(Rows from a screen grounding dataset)
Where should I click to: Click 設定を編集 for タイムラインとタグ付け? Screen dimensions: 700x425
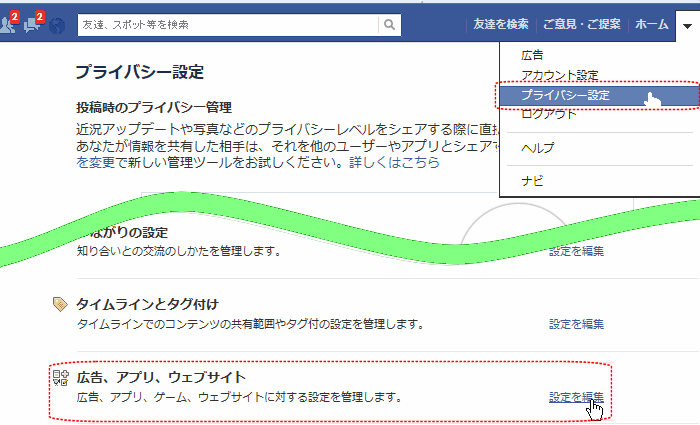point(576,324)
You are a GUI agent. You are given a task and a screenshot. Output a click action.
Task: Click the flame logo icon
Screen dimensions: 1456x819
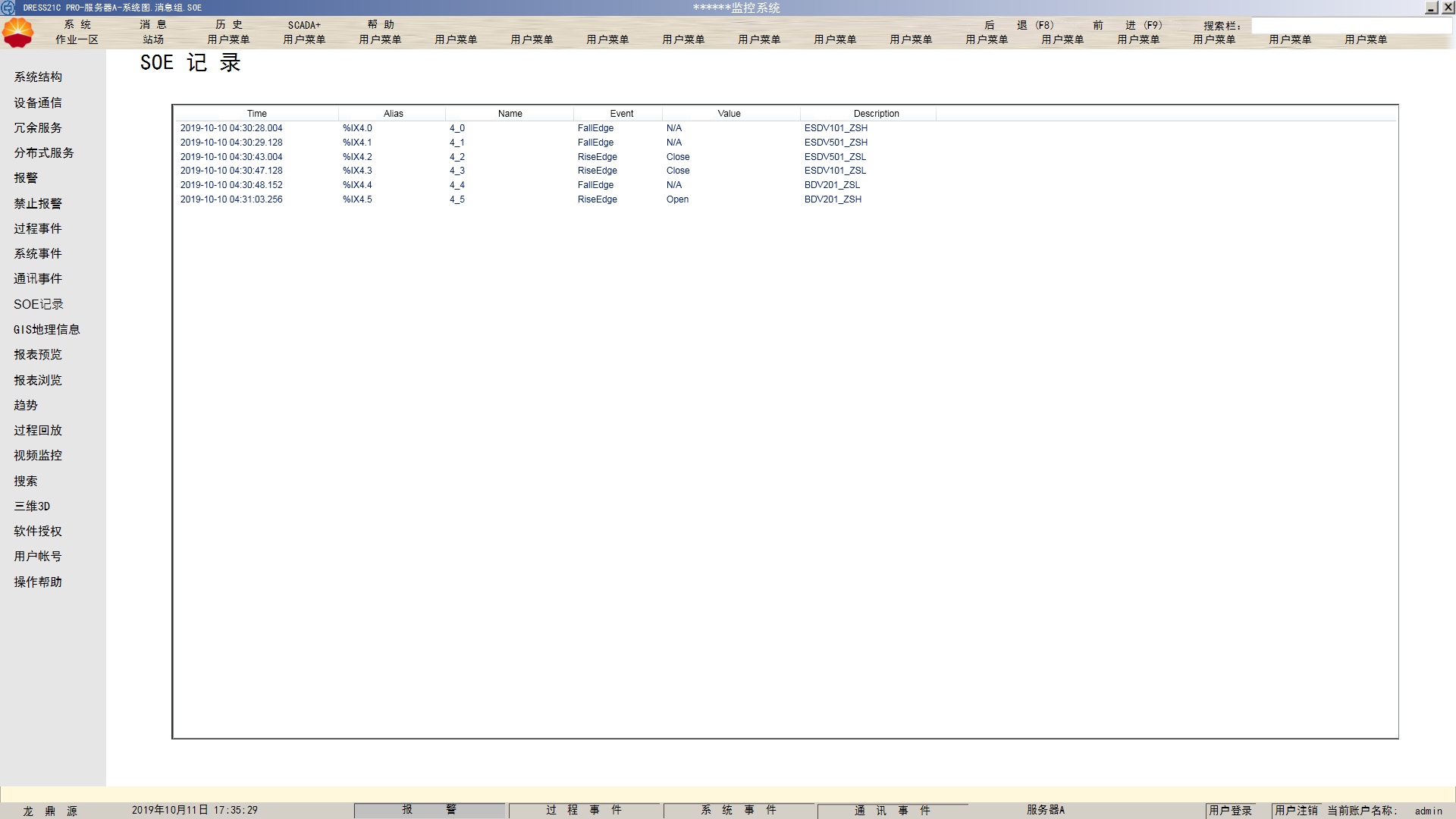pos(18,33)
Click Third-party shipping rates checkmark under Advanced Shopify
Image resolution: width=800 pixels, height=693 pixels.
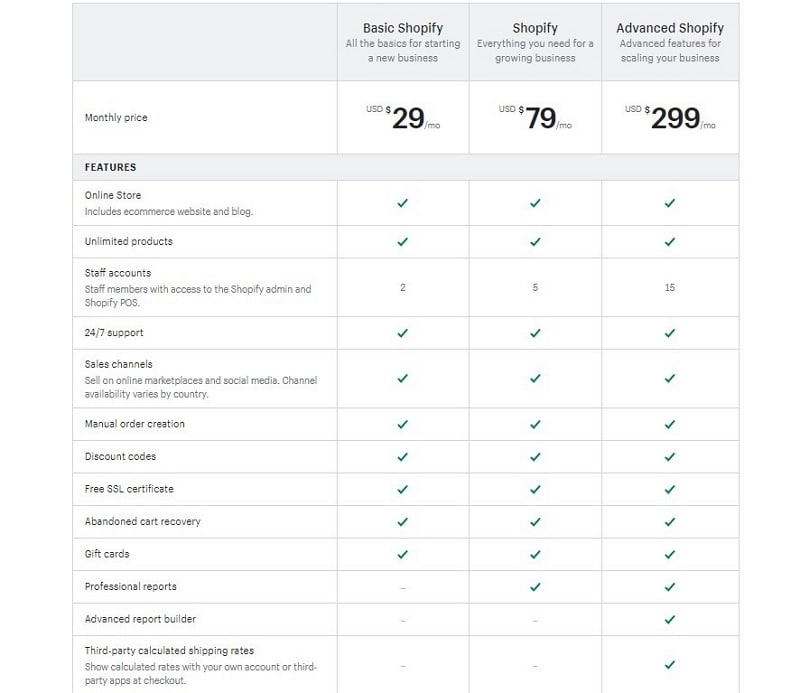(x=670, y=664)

Task goal: Can you give the records above as a Markdown table with the columns Row and Line, numbering each non-blank line and leaving the pictures out?

Correct result:
| Row | Line |
|---|---|
| 1 | Where should I click to: Click 設定を編集 for タイムラインとタグ付け? Screen dimensions: 700x425 |
| 2 | point(576,324) |
| 3 | You are a GUI agent. You are given a task and a screenshot. Output a click action. |
| 4 | Task: Click the flame logo icon |
| 5 | Screen dimensions: 1456x819 |
| 6 | pos(18,33) |
| 7 | Click Third-party shipping rates checkmark under Advanced Shopify |
| 8 | Image resolution: width=800 pixels, height=693 pixels. |
| 9 | (x=670, y=664) |